>>>
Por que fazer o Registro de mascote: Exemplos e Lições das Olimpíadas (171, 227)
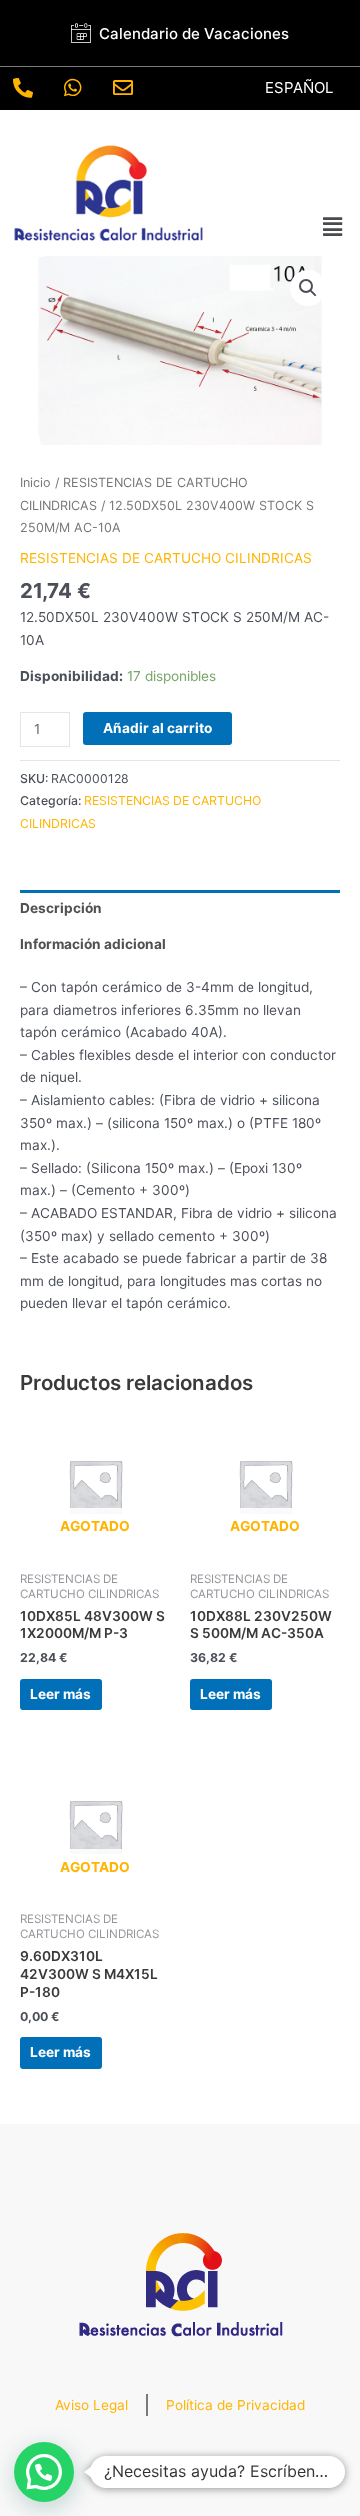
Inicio (35, 482)
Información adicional (93, 944)
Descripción (61, 908)
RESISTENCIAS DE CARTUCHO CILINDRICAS (166, 558)
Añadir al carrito (157, 728)
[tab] (180, 908)
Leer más (60, 1694)
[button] (333, 227)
<<<
# What to produce
Please repeat every record above exactly, leaving the pictures out.

# Result of this task
Por que fazer o Registro de mascote: Exemplos e Lições das Olimpíadas (171, 227)
Inicio (35, 482)
Información adicional (93, 944)
Descripción (61, 908)
RESISTENCIAS DE CARTUCHO CILINDRICAS (166, 558)
Añadir al carrito (157, 728)
[tab] (180, 908)
Leer más (60, 1694)
[button] (333, 227)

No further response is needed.